Les « dieux » des athées sont donc, tour à tour, la science, le pouvoir, l’argent, l’homme lui-même, et sans doute d’autres éléments que l’on pourrait étudier. Un peu comme les dieux gréco-romains, ils sont spécialisés dans leur domaine, empreints de particularités caractérielles et plus ou moins apprivoisables par les hommes qui les servent. Ils sont aussi, tour à tour, dénigrés voire rejetés au nom d’autres principes. Récemment, l’homme se considérant lui-même à l’égal d’un dieu, s’est mis en quête des moyens d’en acquérir les compétences en s’opposant à la nature quand elle le dessert et à la science quand elle le menace.
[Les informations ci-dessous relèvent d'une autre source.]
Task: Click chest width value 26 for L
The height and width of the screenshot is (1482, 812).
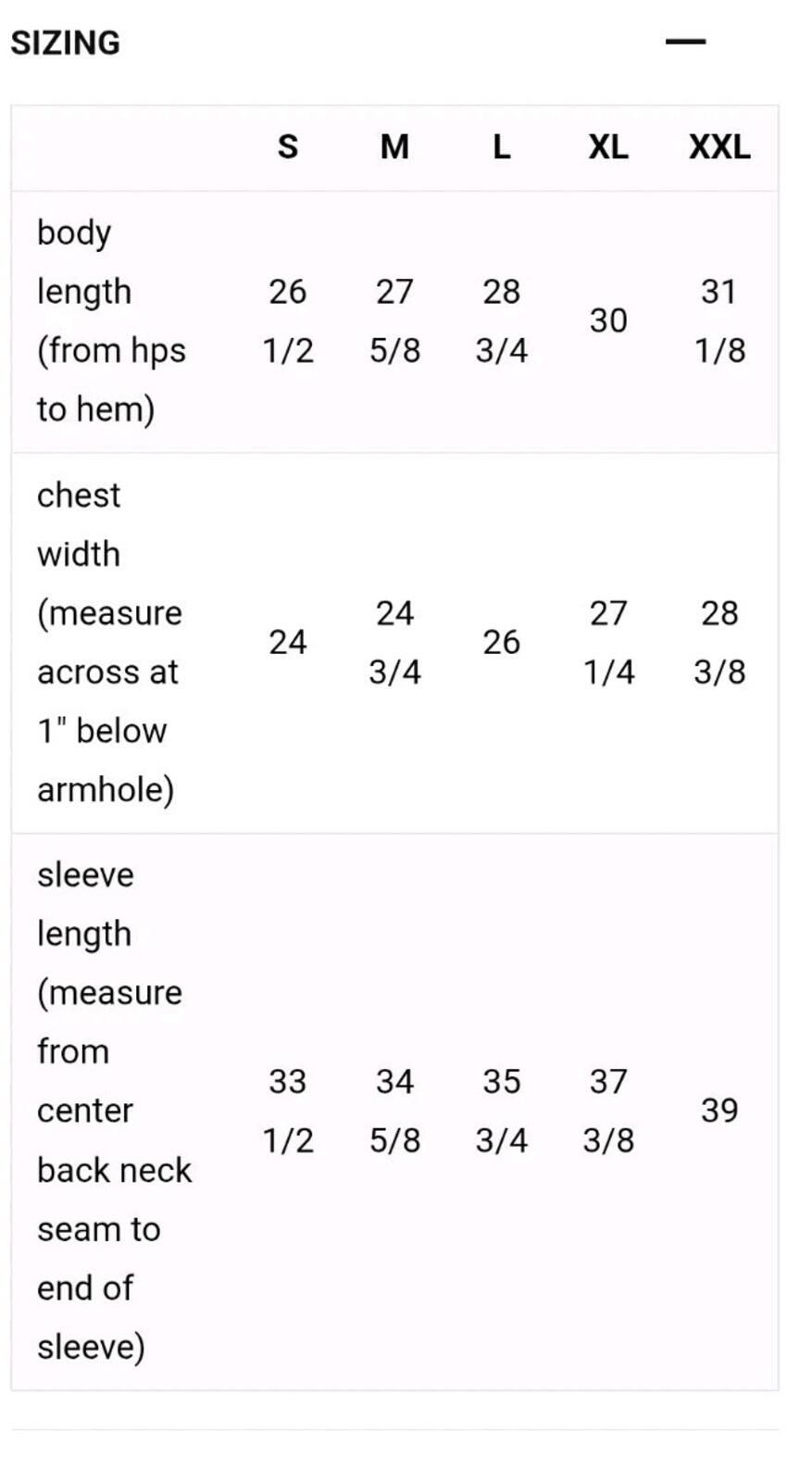Action: point(501,642)
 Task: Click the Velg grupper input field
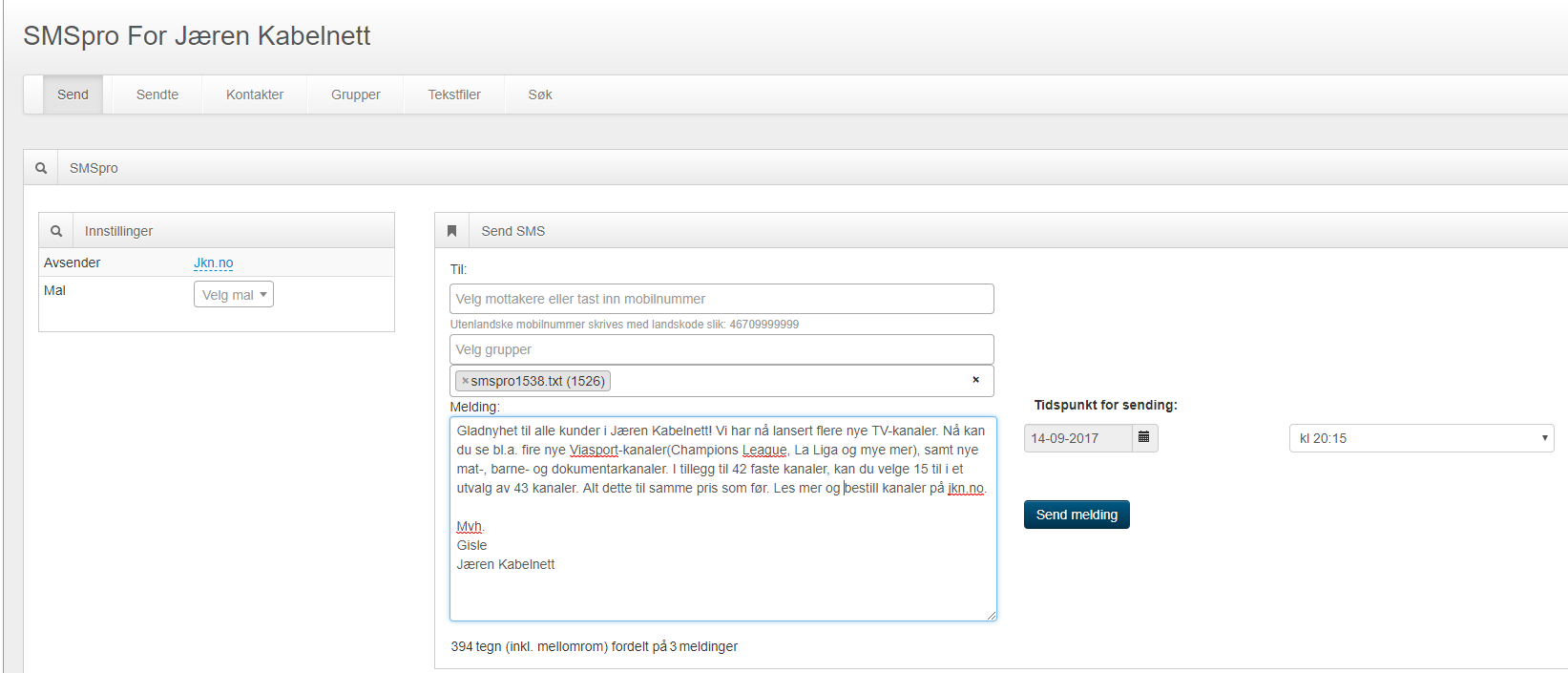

L’homme peut-il vivre sans Dieu ?

Si même l’athéisme est une forme de déisme, il est logique de se demander si l’homme peut se passer de Dieu ? Mais la bonne question est de se demander pourquoi l’homme s’est-il tout à coup intéressé à se créer une entité transcendante ?

Cela me permet d’en revenir au début de mon propos, quitte à paraître tourner en rond, car en fait je crois que la capacité d’abstraction particulière à l’homme est la cause de son impossibilité à se passer d’un Dieu. Contrairement à certains animaux qui sont capables de construire un concept abstrait, comme d’imaginer un congénère absent par exemple, l’homme est capable d’une abstraction majeure qui le pousse à imaginer ce qui n’existe pas dans son monde et dont il n’a pas l’expérience.

Cette capacité est extraordinaire mais moins extraordinaire encore que le fait qu’elle soit apparue chez des espèces déjà existantes depuis plusieurs dizaines, voire centaines de milliers d’années. Elle semble aussi être apparue de façon relativement rapide et complète, ce qui s’oppose à une évolution classique. Enfin, contrairement à l’évolution déjà à l’œuvre et bien étudiée, elle est contre performante. En effet, l’évolution permet d’explorer des voies variées, pour rejeter celles qui sont infécondes et favoriser celles qui permettent une progression de l’espèce concernée. L’abstraction ne sert à rien, voire elle complique la vie de ceux qu’elle touche. En effet, quel intérêt d’imaginer ce qui pourrait se passer après notre mort ? Quel intérêt de se passionner pour des civilisations extra-terrestres que l’inflation de notre univers et leur éloignement rendent de toutes façons inconnaissables à tout jamais ?

Donc, si la capacité d’abstraction est inutile et qu’elle ne concerne que l’homme — faisons ici le deuil du cimetière des éléphants, aujourd’hui totalement invalidé — comment expliquer son apparition ? Il faut admettre que l’évolution n’y est pour rien puisqu’elle agit à contre courant de sa vocation. Dieu pourrait-il en être responsable ? Difficile à imaginer si l’on considère que Dieu est bon par essence. Se pourrait-il que ce soit un effet indirect et involontaire d’un agissement dont l’auteur nous dépasse largement en compétences et en moyens ? Ce pourrait être l’hypothèse des cathares qui pensent que nos corps (cerveau et âme inclus) renferment une part de notre être divin emprisonnée ici-bas par l’œuvre d’un envoyé du Mal que l’on appelle le démiurge ou le Diable selon l’inclinaison du moment.

Au total, l’homme se construit toujours quelque chose de plus puissant que lui qui lui sert de guide ou d’excuse pour ce qu’il veut faire ou pour ce qu’il ne fait pas.

Je pense donc qu’il n’y a en fait que deux types d’hommes, ceux qui se disent croyant en une doctrine, identifiée ou pas, et ceux qui ne savent pas à quoi rattacher leur croyance. Il y a des imposteurs, volontaires ou pas, dans les deux cas et ceux qui appartiennent à la seconde catégorie mais qui refusent de l’admettre se font appeler athées.